--- RECORDS FOR PROCESSING Enclosed Below ---
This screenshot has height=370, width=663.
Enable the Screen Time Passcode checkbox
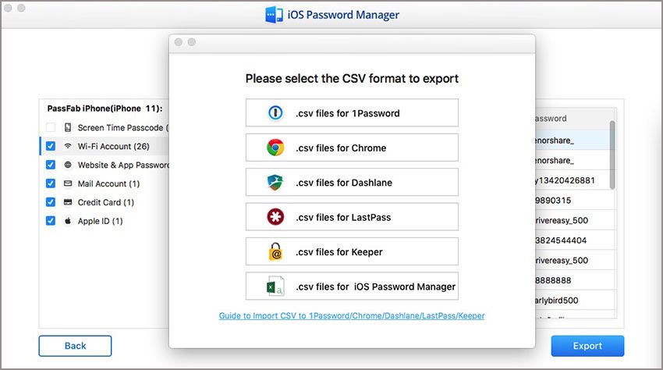pyautogui.click(x=51, y=127)
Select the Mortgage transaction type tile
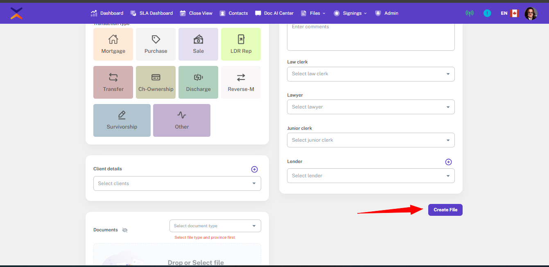549x267 pixels. [113, 44]
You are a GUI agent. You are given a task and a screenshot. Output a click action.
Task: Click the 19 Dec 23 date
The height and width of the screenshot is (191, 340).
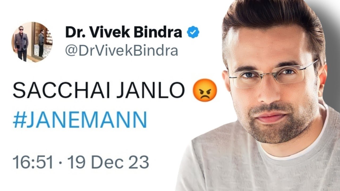(108, 162)
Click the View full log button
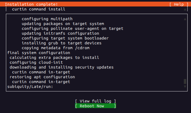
--- End of Enclosed RECORDS FOR PROCESSING ---
* [PROBLEM DETAILS] Leaving out every picture, copy exactly the lines from the one that contains "The height and" through the end of the entries above.

* [OUTPUT OF THE TASK]
The height and width of the screenshot is (191, 340).
(108, 162)
Click the View full log button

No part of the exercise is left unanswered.